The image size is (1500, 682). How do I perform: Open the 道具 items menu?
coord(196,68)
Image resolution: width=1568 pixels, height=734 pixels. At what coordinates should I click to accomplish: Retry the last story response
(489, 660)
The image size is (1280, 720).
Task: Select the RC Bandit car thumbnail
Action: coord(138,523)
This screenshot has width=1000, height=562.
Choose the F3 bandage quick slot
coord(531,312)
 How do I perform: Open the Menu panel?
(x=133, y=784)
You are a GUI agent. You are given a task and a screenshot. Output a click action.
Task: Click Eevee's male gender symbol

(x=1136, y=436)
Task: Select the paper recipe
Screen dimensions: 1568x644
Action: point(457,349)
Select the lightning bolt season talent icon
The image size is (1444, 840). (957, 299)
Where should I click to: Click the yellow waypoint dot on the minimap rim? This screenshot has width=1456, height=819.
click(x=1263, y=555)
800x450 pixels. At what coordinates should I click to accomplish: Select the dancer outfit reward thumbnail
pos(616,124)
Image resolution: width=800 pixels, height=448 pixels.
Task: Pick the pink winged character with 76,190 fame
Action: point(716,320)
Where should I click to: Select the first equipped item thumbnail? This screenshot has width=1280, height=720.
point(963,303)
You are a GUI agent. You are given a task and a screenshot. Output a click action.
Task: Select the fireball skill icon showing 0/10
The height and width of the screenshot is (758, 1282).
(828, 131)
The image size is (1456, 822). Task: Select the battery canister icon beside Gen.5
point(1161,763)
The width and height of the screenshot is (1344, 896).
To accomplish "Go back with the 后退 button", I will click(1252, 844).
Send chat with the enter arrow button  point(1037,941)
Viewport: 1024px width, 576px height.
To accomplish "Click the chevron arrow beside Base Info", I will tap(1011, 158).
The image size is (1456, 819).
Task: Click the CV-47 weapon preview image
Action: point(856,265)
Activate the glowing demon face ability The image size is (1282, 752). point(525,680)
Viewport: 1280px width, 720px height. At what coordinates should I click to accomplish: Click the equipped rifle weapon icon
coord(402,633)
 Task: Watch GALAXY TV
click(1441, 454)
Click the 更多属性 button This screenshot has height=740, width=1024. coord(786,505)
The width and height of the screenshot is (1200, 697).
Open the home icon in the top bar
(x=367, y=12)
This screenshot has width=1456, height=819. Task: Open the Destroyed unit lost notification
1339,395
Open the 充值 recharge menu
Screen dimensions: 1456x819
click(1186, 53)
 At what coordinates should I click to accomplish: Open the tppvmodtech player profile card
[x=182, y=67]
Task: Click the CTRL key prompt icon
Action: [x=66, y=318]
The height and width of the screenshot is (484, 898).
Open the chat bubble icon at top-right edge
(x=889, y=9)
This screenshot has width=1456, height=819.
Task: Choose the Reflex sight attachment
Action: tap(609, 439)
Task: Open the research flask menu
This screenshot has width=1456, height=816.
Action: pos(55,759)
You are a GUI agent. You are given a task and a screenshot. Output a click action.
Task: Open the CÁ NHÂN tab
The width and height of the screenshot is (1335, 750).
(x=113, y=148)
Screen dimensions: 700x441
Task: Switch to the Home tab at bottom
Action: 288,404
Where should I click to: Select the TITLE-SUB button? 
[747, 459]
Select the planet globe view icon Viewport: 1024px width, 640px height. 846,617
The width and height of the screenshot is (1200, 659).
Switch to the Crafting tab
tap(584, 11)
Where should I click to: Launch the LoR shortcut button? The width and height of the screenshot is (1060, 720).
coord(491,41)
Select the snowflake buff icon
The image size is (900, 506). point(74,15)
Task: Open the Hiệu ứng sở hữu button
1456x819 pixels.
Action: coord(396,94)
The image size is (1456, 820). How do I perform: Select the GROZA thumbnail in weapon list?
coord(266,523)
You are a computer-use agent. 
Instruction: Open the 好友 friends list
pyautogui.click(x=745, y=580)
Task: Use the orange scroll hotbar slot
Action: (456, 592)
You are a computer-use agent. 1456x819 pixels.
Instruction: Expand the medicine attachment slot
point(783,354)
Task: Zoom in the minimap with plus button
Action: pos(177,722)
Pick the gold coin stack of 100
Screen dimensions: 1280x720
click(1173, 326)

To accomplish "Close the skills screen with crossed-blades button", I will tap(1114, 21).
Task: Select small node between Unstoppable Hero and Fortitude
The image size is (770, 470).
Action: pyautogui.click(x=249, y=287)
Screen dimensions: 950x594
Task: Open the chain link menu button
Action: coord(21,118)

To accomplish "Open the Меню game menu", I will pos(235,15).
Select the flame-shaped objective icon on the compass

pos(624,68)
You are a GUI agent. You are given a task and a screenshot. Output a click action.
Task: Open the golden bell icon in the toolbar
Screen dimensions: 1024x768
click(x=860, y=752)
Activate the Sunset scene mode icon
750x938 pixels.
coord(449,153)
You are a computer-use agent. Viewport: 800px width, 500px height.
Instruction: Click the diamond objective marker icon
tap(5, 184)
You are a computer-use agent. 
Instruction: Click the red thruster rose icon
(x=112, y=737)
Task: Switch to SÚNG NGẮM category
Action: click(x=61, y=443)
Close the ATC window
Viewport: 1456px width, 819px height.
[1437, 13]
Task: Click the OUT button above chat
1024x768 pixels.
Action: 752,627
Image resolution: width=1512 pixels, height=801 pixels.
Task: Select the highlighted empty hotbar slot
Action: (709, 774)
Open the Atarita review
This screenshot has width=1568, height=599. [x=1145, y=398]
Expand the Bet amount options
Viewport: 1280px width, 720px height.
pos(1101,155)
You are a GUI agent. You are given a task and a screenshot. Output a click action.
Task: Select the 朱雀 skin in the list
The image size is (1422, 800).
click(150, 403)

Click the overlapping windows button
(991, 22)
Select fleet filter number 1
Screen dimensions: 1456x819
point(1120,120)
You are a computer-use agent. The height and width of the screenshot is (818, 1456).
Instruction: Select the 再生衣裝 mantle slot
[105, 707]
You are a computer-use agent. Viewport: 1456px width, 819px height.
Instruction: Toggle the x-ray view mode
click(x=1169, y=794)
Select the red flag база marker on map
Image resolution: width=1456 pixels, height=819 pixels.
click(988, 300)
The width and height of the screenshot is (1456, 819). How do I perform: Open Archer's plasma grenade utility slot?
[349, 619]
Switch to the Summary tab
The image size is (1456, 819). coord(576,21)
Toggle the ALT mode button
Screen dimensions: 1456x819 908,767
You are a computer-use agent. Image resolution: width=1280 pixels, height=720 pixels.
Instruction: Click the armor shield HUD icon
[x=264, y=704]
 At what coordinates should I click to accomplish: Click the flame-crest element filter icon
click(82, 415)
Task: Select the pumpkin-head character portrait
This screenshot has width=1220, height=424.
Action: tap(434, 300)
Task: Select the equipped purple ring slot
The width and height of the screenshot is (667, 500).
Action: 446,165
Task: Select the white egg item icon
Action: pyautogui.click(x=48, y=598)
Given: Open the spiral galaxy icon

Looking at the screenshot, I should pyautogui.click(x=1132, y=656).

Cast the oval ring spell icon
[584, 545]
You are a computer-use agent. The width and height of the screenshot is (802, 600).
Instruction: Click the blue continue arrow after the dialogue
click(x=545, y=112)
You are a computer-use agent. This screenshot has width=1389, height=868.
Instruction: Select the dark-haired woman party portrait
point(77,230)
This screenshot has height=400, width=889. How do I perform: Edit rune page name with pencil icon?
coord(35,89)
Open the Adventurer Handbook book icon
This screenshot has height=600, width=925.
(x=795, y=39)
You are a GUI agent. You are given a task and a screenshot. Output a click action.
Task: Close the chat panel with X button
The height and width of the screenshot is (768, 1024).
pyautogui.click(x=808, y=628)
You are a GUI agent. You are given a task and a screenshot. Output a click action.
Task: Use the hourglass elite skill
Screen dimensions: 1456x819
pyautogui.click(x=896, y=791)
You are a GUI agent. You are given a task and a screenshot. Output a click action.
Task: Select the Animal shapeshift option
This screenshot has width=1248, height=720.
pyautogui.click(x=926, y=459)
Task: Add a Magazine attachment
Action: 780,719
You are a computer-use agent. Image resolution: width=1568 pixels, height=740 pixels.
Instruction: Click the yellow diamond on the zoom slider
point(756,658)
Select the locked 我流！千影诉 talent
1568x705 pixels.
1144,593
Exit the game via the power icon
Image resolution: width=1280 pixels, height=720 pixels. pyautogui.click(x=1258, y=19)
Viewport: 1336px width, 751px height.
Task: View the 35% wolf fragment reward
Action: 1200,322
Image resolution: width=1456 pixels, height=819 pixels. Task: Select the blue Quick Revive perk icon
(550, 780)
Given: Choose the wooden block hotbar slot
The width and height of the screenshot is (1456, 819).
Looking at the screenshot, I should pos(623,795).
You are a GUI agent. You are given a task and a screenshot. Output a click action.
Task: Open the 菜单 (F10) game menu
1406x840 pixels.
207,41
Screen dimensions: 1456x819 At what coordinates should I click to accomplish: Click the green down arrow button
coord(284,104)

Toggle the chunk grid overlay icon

______

> [TASK]:
Reproduce, word for word, the part of the entries above that opens with their first line and closes with the line containing "Action: point(457,349)", including both of those lines.

> [SOLUTION TO THE PROBLEM]:
The image size is (1500, 682). How do I perform: Open the 道具 items menu?
coord(196,68)
Image resolution: width=1568 pixels, height=734 pixels. At what coordinates should I click to accomplish: Retry the last story response
(489, 660)
The image size is (1280, 720).
Task: Select the RC Bandit car thumbnail
Action: coord(138,523)
This screenshot has width=1000, height=562.
Choose the F3 bandage quick slot
coord(531,312)
 How do I perform: Open the Menu panel?
(x=133, y=784)
You are a GUI agent. You are given a task and a screenshot. Output a click action.
Task: Click Eevee's male gender symbol

(x=1136, y=436)
Task: Select the paper recipe
Screen dimensions: 1568x644
Action: point(457,349)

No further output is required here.